Which lines of the data below include the string "computer"? Return each of them.

** Opening Raw data block **

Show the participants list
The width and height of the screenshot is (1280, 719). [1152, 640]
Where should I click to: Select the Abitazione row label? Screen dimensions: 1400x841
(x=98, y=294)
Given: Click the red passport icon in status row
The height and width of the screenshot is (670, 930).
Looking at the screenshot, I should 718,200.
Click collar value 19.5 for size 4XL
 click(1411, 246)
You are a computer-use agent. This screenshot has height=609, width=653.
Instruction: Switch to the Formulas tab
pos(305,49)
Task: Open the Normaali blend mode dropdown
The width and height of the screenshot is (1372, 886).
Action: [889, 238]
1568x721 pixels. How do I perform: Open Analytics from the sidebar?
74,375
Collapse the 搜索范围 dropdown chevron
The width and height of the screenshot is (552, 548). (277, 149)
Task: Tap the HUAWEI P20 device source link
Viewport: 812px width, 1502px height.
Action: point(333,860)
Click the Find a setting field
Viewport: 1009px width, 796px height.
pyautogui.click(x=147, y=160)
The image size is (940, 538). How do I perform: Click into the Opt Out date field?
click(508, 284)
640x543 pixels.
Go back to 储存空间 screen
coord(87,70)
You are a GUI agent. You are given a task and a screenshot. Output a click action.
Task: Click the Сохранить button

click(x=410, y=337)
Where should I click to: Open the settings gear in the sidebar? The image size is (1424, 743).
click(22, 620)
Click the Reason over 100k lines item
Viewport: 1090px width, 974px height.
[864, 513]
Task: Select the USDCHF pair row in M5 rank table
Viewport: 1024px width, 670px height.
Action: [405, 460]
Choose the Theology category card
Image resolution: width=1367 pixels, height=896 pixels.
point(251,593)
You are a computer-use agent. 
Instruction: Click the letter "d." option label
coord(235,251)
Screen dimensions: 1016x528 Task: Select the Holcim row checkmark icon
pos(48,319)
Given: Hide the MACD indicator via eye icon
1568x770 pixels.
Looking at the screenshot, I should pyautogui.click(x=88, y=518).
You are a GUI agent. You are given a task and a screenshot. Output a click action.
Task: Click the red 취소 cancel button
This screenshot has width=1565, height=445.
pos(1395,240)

** Closing Raw data block **

▸ Result
You are a computer-use agent. This screenshot has height=609, width=653.
You are a computer-use agent. 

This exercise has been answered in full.